En l’espèce comme tous les restaurants et les commerces de restauration rapide non titulaires d’une licence de débits de boissons à consommer sur place la société devra être pourvue d’une licence restaurant (licence 2 : grande licence pour la vente de tout alcool autorisé par la loi servis uniquement à l’occasion des repas..). Cependant ce droit repose sur une règlementation stricte :

  • il est nécessaire de respecter des zones protégées (écoles, lieux de cultes, hôpitaux,..)

  • Toute ouverture ou mutation du propriétaire ou du gérant doit faire l’objet d’une déclaration écrite quinze jours au moins à l’avance en Mairie suivie d’une déclaration au Bureau des Douanes compétent.

  • L’affichage de la licence est obligatoire, tout comme la documentation sur la protection des mineurs et la répression de l’ivresse publique et les menus et cartes comportant les prix.

  • Il est obligatoire d’observer les normes à tout établissement recevant du public (capacité, aménagement, issues, éclairage, installations électriques, ascenseurs, stockage, détection, alarme et lutte). Sont concernés soit les hôtels ou cafés restaurants d’une capacité supérieure à 200 personnes. Pour cela, tout repreneur doit exiger le procès verbal de visite de la Commission de sûreté qui devra être daté de moins de cinq ans. Il est indispensable de respecter les normes sur les conditions d’hygiène (locaux publics, de préparation, de cuisine, de lavage, déchets, vaisselle, stockage, matériel, personnel, circulation).

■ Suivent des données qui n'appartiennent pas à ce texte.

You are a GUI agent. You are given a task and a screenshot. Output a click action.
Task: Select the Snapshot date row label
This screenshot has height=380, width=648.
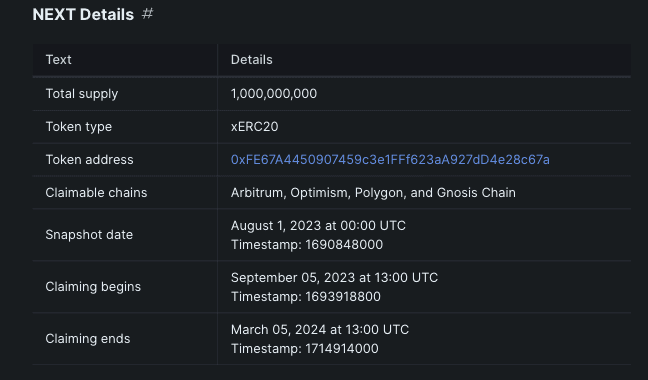pyautogui.click(x=89, y=235)
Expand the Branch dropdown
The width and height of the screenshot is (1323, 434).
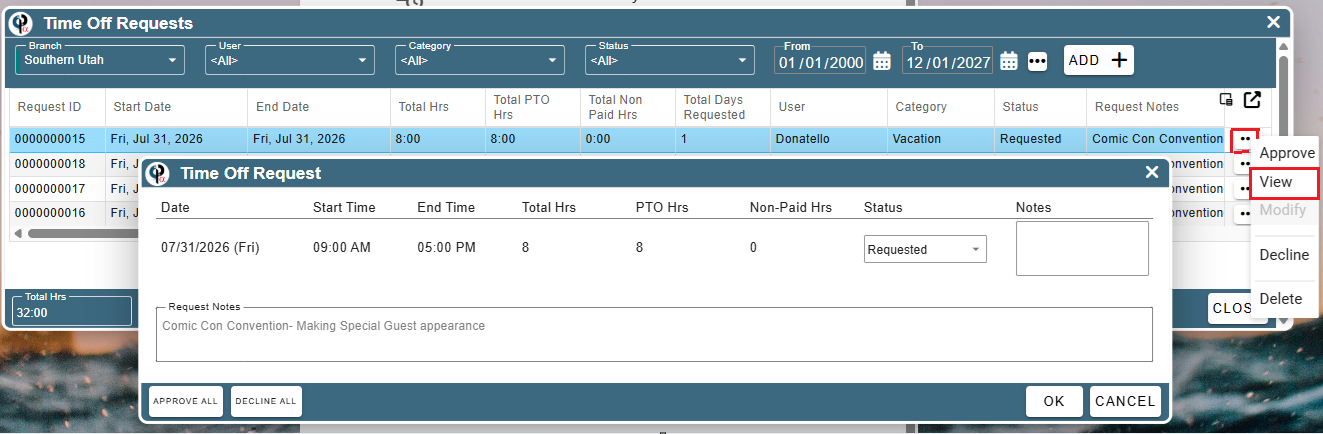[x=100, y=60]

Après notre entrevue, le gérant s’est rendu à la mairie pour effectuer sa demande. Il s’est alors vu bloqué dans ses démarches en raison de la rigueur imposée par les règles d’hygiènes et de sécurité. Malgré le procès verbal de visite de la commission datant de moins de deux ans et fourni par l’ancien exploitant, la mairie exige une contre visite. Les associés sont donc pour l’heure dans l’obligation de mettre en attente les démarches de création jusqu’à l’attestation de la commission.



      1. Suivi du développement post-création



Situation

Les locaux relativement vastes, intérieur et terrasse, pour développer leur activité sur toute l’année et profiter de l’effet attractif de la saison estivale ont été modernisé et aménagé pour accueillir une population variée (espace de jeux sécurisé). Le nom de l’enseigne, déterminé dans la phase de préparation du projet a laissé apparaitre de potentielles confusion, après une rapide recherche sur le web, l’information lié à la modification a alors été transmise à la CCI. Dans l’ensemble, la société semble bien fonctionnée. La restauration rapide est un concept qui a fait ses preuves et les saveurs orientales constituent un facteur de différenciation apprécié par la clientèle. Après un passage dans les locaux en vue d’une évaluation gustative, l’unanimité du cabinet a été séduite. Cependant, nous avons constaté que le service souvent trop généreux entraînait d’importants gaspillages, sources de coût cachés qui sur la durée risque de les pénaliser (impact sur la marge donc sur le résultat).
La relation instaurée, collaborateurs et expert-comptable poursuivent leur mission de conseil et d’accompagnateurs pour éviter les dysfonctionnements qui pourraient entraver l’évolution pérenne de la société.